AI-Maintained Knowledge Bases

AI-maintained knowledge bases are structured markdown wikis built and updated by large language model (LLM) agents rather than by human editors. The paradigm was popularized by Andrej Karpathy in April 2026 through a GitHub Gist that introduced the "LLM Wiki" pattern, which frames knowledge management through a compiler metaphor: source documents are pre-processed into an interlinked wiki, and all subsequent reasoning works from this compiled output rather than re-deriving knowledge from scratch on every query.[^c2] In this model, the human curates what enters the system while the LLM handles all maintenance and cross-referencing.[^c1]

The core architecture consists of three layers: an immutable raw/ directory containing original source documents, a wiki/ directory of LLM-generated markdown pages with cross-references, and a schema configuration that governs the LLM's wiki maintenance behavior.[^c4] The system operates through three primary operations — Ingest (processing new sources into the wiki), Query (synthesizing answers from compiled pages), and Lint (health-checking for contradictions, orphans, and broken links). A single ingest operation typically updates between five and fifteen wiki pages as the agent traces implications across the knowledge graph.

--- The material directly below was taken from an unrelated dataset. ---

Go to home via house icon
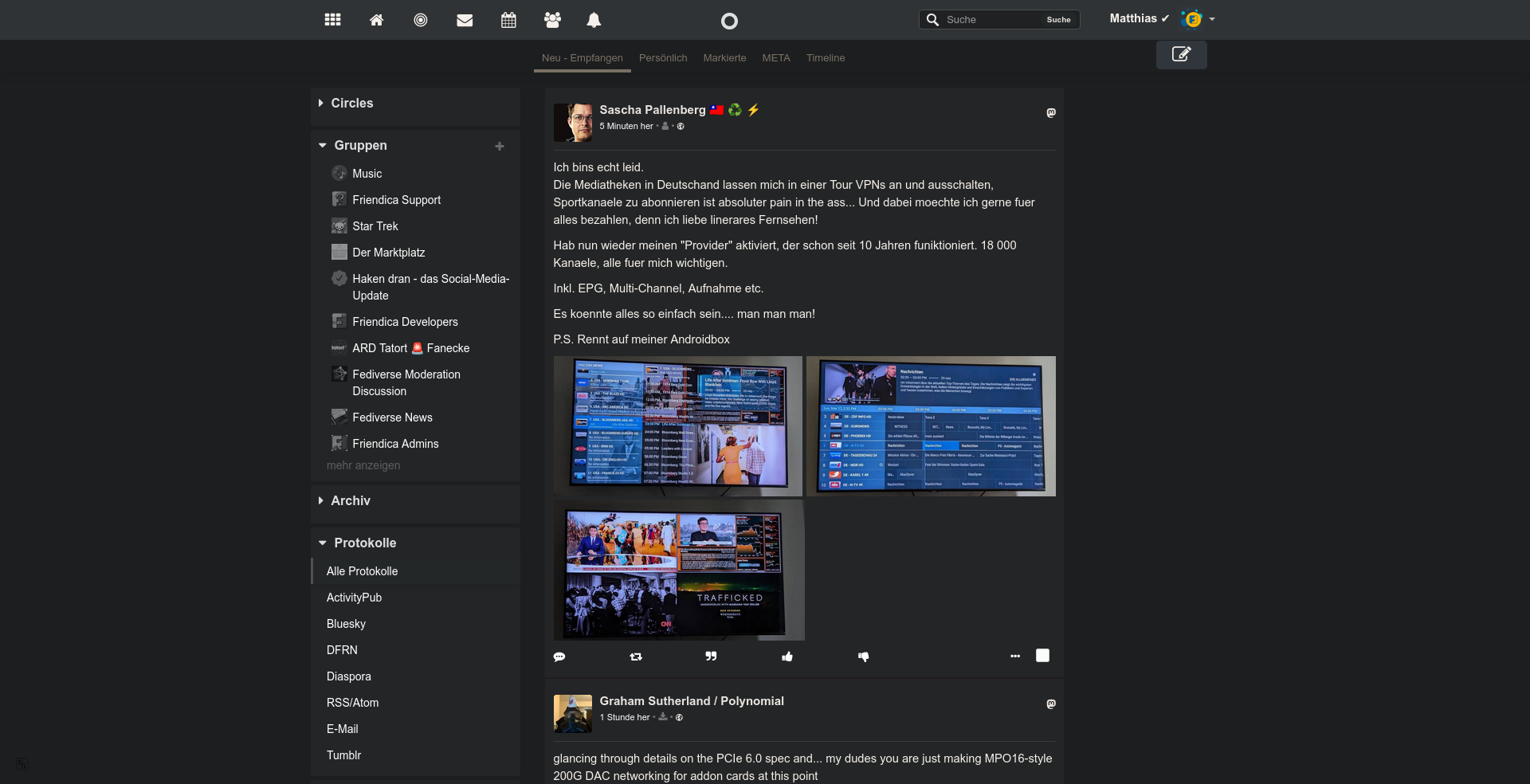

Empirical testing of the pattern has demonstrated significant improvements in answer quality. Wiki-assisted answers scored 4.9 out of 5 compared to 4.0 out of 5 for direct LLM queries, while a set of ten source articles (~29,000 words) was processed into 57 interconnected wiki pages in approximately twenty minutes with three contradictions automatically detected.[^c3][^c5] The pattern is distinguished from retrieval-augmented generation (RAG) by its emphasis on knowledge compounding over time, its use of immutable source verification, and its ability to operate with zero infrastructure beyond markdown files and an LLM.

The LLM Wiki concept rapidly spawned a broad ecosystem of implementations and extensions. Within a week of the original gist, community projects added features such as confidence scoring, typed relationship graphs, Ebbinghaus-inspired retention decay, multi-agent governance, and integration with the Model Context Protocol (MCP) for agent tool access.[^c6] Implementations range from minimal, zero-dependency tools to production-grade systems supporting over thirty input formats, hybrid search, contradiction detection, and team collaboration workflows.